As I have noted before, the larger a given state’s exposure to natural gas, the more likely electric rates will be higher, according to recent research from Lawrence Berkeley National Lab.
Gas has always been notoriously volatile. Some states have a bit of a buffer in that rates are set by Public Utility Commissions and don’t jump around, but in Texas, for instance, prices can fluctuate during times of high demand, and gas tycoons can make a killing during moments of crisis, such as the one that seems to be developing now.
I just spoke to a knowledgeable former State regulator, who told me that in times past, gas demand would peak in the winter heating season, so that during the rest of the year utilities could stock up and fill storage facilities.
Now, as we generate much more electricity from gas, the peaks are coming in the summer AC season as well, so price spikes in a “W” configuration, with peaks now in summer and winter.

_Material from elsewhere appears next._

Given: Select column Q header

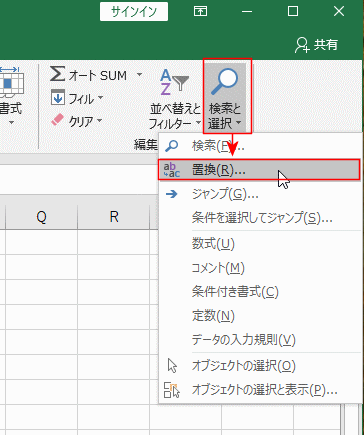Looking at the screenshot, I should (41, 217).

Natural-gas prices have jumped 63% this week in response to forecasts calling for some of the coldest, snowiest weather in years to freeze the country from the West Texas desert to the Great Lakes.
The forecasts have stoked fears of a repeat of the deadly winter storm that froze Texas in 2021 and left millions of people without electricity for days. Energy producers and utilities are preparing for the worst. The Energy Department late Thursday ordered grid operators to be prepared to take extraordinary steps to tap in to backup power generation.

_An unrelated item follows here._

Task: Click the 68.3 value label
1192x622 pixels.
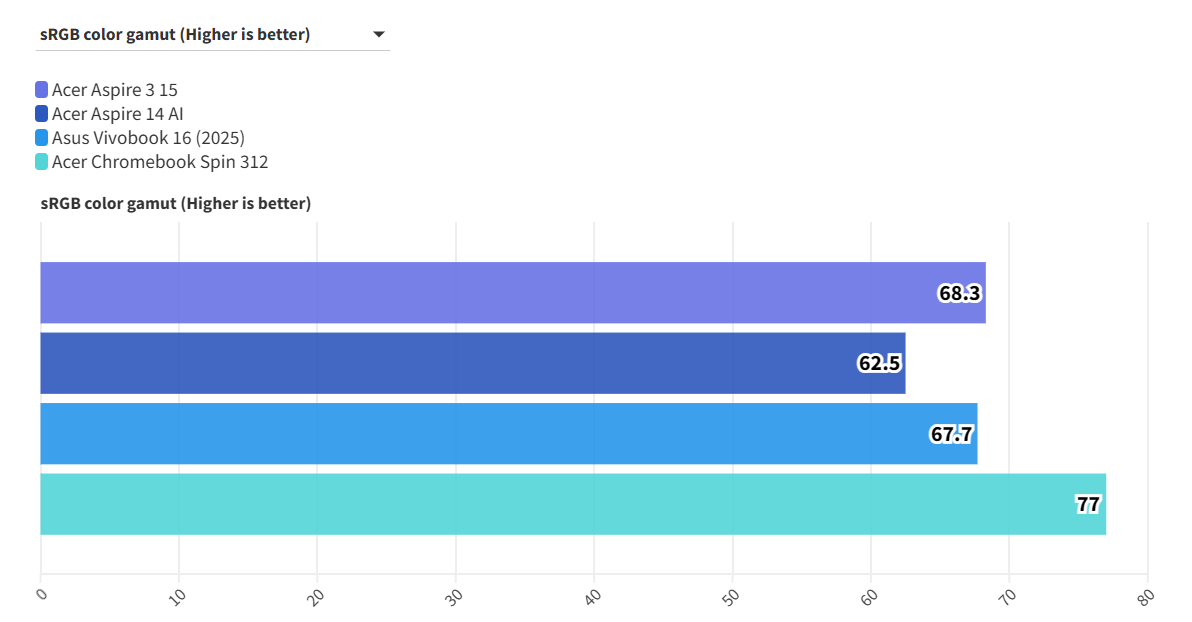Action: pos(959,294)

Subzero temperatures are in store for Minneapolis, Chicago and Detroit starting Friday. New York and Washington, D.C., are expecting to be buried in snow by the end of the weekend.
The big concern in energy markets is for Texas and other parts of the southern U.S., where uncommonly cold temperatures threaten to ice some of America’s most prolific oil-and-gas fields and wreak havoc on the power grid. Prices for electricity this weekend are already surging in Texas.
The biggest gains in natural-gas prices have been for near-term deliveries. Futures for February delivery of the heating and power-generation fuel had their biggest three-day percentage gain on record. Futures settled Thursday at $5.045 per million British thermal units, up from $3.103 at the end of last week.
The arctic blast has the potential to be felt in energy markets for a long time. Traders are anticipating a big chunk of U.S. production will become blocked in frozen wells when heating demand is highest, necessitating a huge drawdown of domestic stockpiles to keep furnaces and boilers running.
They are betting the incoming weather will be cold and persistent enough to change the outlook for domestic supply, which a week ago appeared headed for another glut that depressed prices and pinched producers. In just three trading sessions this week, natural-gas futures prices for delivery into next year have been lifted out of the danger zone for drillers, who notched daily production records in December.
The frigid forecasts caught many traders wrong-footed. A snowy start to the heating season lifted gas prices to their highest level since 2022, when fuel markets surged following Russia’s full-scale invasion of Ukraine. Unusually warm weather then sent them tumbling down. Traders piled into bets that prices would fall further.
“We were going into the weekend thinking we’d have a marginally warmer-than-normal January, because the first two weeks of January were the fifth-warmest of all time for the U.S.,” said Matt Rogers, a meteorologist and president of Commodity Weather Group, which advises traders. “The sentiment was that winter was winding down.”
In heating-degree days—a population-weighted measure of temperatures below 65 degrees Fahrenheit that traders use to gauge demand—forecasts are calling for the two weeks that end Feb. 4 to be the coldest since 1985, Rogers said. Longer-term forecasts suggest that frigid temperatures will linger deep into February.
Traders who bet that winter was over and that gas prices would fall have had to buy futures this week to cancel out those short positions, adding to this week’s price gains.
Research shows that an over-reliance on natural gas is associated with higher electric prices.